このような<台本認知>は社会生活をするうえでは不可欠なものである。その中に「買い物」の<台本認知>もある。その台本の最後の方に、「レジでのやりとり」についての部分が書き込まれているわけである。それは大まかに言って次のようになっていると思われる。

 1)商品をレジカウンターに持って行く
 2)レジ係が商品の値段を計算して合計を出す。
   A「(お代は)(全部で)2450円でございます/になります」
   B「(お代を)(全部で)2450円頂戴します」
 3)代金を支払う
   「1万円でお願いします」
 4)レジ係がお金を受け取る
   「1万円お預かりします」
 5)レジ係がお釣の計算をする
   (1万円から商品の代金をひいて、お釣は7550円だ)
 6)レジ係がお釣を渡す
   「(お釣のほう)7550円のお返しです/になります」

ここで問題となるのは4)の時である。4)の表現に省略されているものを2)〜6)の台本から補うと次のようになる。

「(1万円から)(お代を頂戴します。)
 (お釣をお渡しするまで)(この)1万円(を)お預かりします」

この文を見ると、問題文の「1万円お預かりします」は始めの『1万円』と最後の『お預かりします』が
いっしょになってしまっと見ることもできる。
実際そうなのだろうと思われるが、なぜそのようなことが起こったのかはこれだけでは説明できない。
つまり、「1万円お預かりします」と言えばいいのに、なぜ「1万円から」と言うのか。
その理由は表現を丁寧にしたいという欲求から「から」を使ったと考えるのが自然である。
それではなぜ「から」を使うと丁寧になるのか?
ここにも1、2で考察した丁寧化の原理が働いていると思われる。

そこで、もう一度1、2の内容を復習するために次のようにイメージを図にしてみる。

 <話者>・----------->*<対象>
 <相手>  <方向>「ほう」を使った丁寧化
       <過程>「まで」を使った丁寧化
 
そして、買い物の<台本>では「まで」とは反対に、お金という対象を直接取り立てることを避けるために、1万円をお釣の『出どころ』として捉えて「から」を使ったものと思われる。

 <1万円>・-------->*<お釣>
       <出所>「から」を使った丁寧化

 3<「から」を使った丁寧化>

このように日本語では対象を直接取り立てる「が」「を」「に」などを使用せずに、物事や人びとの位置関係からその行為の移動の<方向><過程><出所>を示すことによって間接的に対象を取り立てる用法があり、その用法が成立するのは、他ならぬ人の認知の在り方と深く結び付いていると言える。
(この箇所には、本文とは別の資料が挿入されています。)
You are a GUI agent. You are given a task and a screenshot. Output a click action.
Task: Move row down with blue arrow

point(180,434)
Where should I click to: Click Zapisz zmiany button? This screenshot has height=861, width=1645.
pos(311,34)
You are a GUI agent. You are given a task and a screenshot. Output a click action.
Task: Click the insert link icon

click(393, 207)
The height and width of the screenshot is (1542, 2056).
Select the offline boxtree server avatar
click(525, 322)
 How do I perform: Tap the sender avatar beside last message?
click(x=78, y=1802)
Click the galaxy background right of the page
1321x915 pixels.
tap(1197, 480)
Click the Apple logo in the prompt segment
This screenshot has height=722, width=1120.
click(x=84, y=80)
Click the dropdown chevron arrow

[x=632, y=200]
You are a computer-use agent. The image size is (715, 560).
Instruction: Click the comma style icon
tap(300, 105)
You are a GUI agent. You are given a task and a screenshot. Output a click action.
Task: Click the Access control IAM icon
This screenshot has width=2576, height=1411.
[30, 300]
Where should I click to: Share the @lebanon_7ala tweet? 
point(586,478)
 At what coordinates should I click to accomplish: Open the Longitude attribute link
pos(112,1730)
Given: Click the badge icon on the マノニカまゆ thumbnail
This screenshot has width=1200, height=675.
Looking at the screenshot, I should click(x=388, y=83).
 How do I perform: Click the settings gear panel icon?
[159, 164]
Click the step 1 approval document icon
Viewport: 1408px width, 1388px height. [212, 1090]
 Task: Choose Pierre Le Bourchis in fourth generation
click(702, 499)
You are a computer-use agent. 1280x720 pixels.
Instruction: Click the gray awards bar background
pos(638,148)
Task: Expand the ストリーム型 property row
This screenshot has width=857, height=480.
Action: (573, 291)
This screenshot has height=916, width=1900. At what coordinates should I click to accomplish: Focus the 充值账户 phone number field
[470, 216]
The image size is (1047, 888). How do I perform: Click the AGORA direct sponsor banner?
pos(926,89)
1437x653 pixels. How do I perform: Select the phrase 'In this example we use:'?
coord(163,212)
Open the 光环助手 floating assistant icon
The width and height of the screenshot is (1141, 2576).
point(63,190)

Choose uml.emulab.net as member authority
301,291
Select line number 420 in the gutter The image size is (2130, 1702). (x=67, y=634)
「から」のこのような用法には、他に「お父さんから言ってやってくださいよ」などの「から」なども直接丁寧化と結び付くものではないかもしれないが、つながりがあると思われる。
比較:「私が注意しておきます」(いたずらをした学生に)
   「私(のほう)から注意しておきます」



<分析を終わっての感想>

私自身「〜からお預かりします」の「から」は雑誌でそれを指摘するものを読むまで気が付かなかった。つまり、何も不自然に感じていなかったことになる。そして、注意してレジで聞いていると、その使用は驚くほど広まっていたこに愕然とした。なぜ、私は「から」に気が付かなかったのか。この怒りにもつながる思いが今回の分析の強い動機になっている。
「から」だけでなく「ほう」と「まで」とを統一的に扱ったという点で今回の分析は、その内容の妥当性は別として、それなりに意義があったとのではないかと思う。



<参考文献>
1 『日本語学のみかた』(アエラ ムック/朝日新聞社)の中にある
  コラム『気になる日本語(〜から お預かりします)』(小倉良之)
  :この記事は「から」の発見のきっかけとなったものです。
2 『月刊日本語97年10月号』(アクル)の中にある
  コラム『日本語教師のための日本語入門(言葉の意味)』(国広哲弥)
  :この記事から認知的な見方で丁寧な表現を分析する手法を学びました。
   特に「から」の<台本認知>についてはこの記事の内容に負うところが大きいです。
   また、「ほう」の意味特徴についてもこの記事の分類を参考にしました。
   しかし、私の分類とは若干異なります。
3 『認知言語学の基礎』(河上誓作/研究社出版)
  :この本は認知言語学の基本的な知識を得るのに役立ちました。